First and foremost, BroadSoft gives Cisco a UCaaS capability -- a robust, multitenant UCaaS capability with localized versions around the globe. BroadSoft sells the UCaaS service to providers in two forms: BroadWorks and BroadCloud. BroadWorks is licensed software that providers run in their own data centers. BroadCloud is a wholesale service, hosted by BroadSoft. Both are well-suited for Cisco's current business models. Both offer APIs that Cisco will leverage to tie into Spark.

Cisco also significantly expands its channel for Spark via these service providers. Cisco's first attempt, known as Preferred Media Partner (PMP) program, allowed partners to provide localized access to Spark services. The program, currently only available in North America, has had limited success.

The next version will likely allow service providers to offer both the connectivity and UCaaS. Presumably, providers will be able to offer stand-alone voice services they'll be able to optionally pair with Cisco-hosted Spark services.

Cisco already sells products and services to many service providers. In addition to expanding its Spark channel, Cisco will see improved momentum with small and medium-sized businesses (where BroadSoft excels) as well as with government contracts.

Several federal (including the U.S. Senate), state, and local government organizations use BroadSoft services.

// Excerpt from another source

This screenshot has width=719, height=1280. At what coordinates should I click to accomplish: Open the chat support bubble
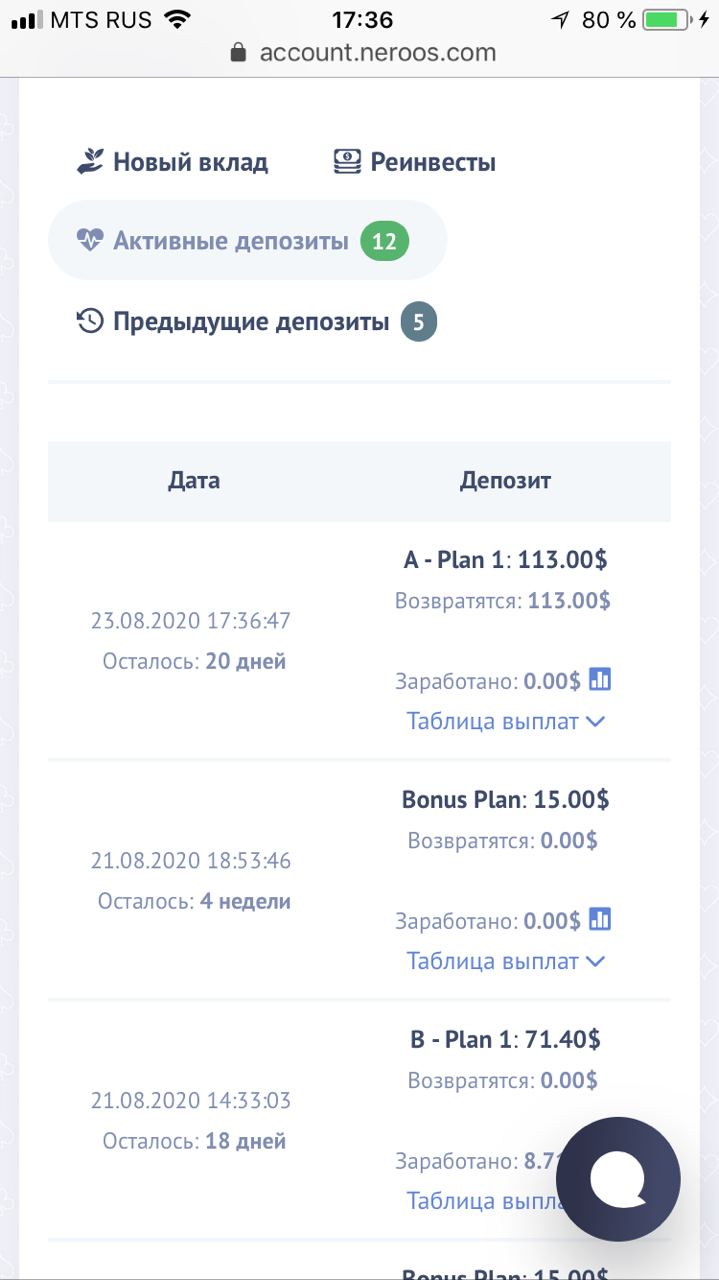[618, 1179]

This use will likely grow as BroadSoft has nearly completed the multiyear FedRAMP authorization process. As an added bonus, Spark has a differentiated security and encryption model.

Cisco will also likely see an increase in hardware sales. BroadSoft supports many SIP phones, including models from Polycom, Cisco, Mitel, Yealink, Panasonic, and more. Cisco will probably add Cisco-specific signaling to BroadSoft offers that extend phone-top functionality with Cisco endpoints.

BroadSoft offers a video conferencing solution called My Room, but it's not paired with specific room hardware. Cisco will likely adapt or replace My Room to work with its own room systems, including the Spark Room Kits and Spark Board launched earlier this year.

A Lot for Not So Much

That's a lot of benefit for a very reasonable price. BroadSoft touts 49.4% market share in cloud new line shipments, as measured by Synergy Research. The same report shows Cisco in the second position with 20.1%. The rest of the providers are in single digits.

By capturing BroadSoft, Cisco assumes leadership positions in UC and UCaaS, as well as in Web and video conferencing, while simultaneously creating a partner-friendly, global channel for Spark. The price paid is significantly less (half?) of what the cost of acquiring RingCentral would have been.

BroadSoft is also on track to build a combined UCaaS/messaging capability. In May 2016, BroadSoft acquired Intellinote, and has since rebranded the solution as Team-One. It seems unlikely that Team-One will survive under the new ownership, but few will notice if it disappears.

All the pieces are there for this to be a very strong acquisition for Cisco. It will also make an interesting show as Cisco and Microsoft race to marry their various components into a single solution.

Lastly, it's a graceful exit for BroadSoft founders Michael Tessler and Scott Hoffpauir. After 20 years, I'm sure I wasn't the only one wondering what would become of BroadSoft without them. Now we'll never quite know, but their baby appears to have a future ahead of it.

Dave Michels is a contributing editor and analyst at TalkingPointz.